■ **Instructions to follow**
Copy out each line of the records below in which the word "section" appears.

[BEGIN]

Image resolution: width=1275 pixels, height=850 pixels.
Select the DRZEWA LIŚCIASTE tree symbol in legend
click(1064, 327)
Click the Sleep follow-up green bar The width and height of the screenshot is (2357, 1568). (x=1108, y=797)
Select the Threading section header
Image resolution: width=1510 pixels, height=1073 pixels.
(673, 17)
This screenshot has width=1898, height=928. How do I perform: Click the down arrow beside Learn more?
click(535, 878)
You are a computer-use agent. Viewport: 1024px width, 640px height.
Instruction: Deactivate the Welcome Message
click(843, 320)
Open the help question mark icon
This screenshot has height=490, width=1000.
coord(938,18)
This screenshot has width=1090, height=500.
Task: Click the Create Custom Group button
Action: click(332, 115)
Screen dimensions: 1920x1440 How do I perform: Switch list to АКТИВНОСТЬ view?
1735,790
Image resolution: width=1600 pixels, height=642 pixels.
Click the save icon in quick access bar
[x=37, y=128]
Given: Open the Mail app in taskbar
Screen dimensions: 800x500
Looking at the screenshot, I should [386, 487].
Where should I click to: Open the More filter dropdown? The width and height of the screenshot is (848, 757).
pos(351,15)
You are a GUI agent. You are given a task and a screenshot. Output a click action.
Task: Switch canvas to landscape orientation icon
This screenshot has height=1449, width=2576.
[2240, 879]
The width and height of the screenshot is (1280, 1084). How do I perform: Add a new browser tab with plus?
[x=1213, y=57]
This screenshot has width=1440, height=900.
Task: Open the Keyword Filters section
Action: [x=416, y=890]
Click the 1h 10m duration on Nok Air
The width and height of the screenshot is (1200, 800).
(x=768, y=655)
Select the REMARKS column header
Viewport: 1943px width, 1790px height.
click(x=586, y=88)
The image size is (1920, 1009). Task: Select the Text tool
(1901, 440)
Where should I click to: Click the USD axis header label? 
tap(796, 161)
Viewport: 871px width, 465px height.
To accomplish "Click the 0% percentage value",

[END]

■ **Exercise output**
Select the Threading section header
Task: Open the Keyword Filters section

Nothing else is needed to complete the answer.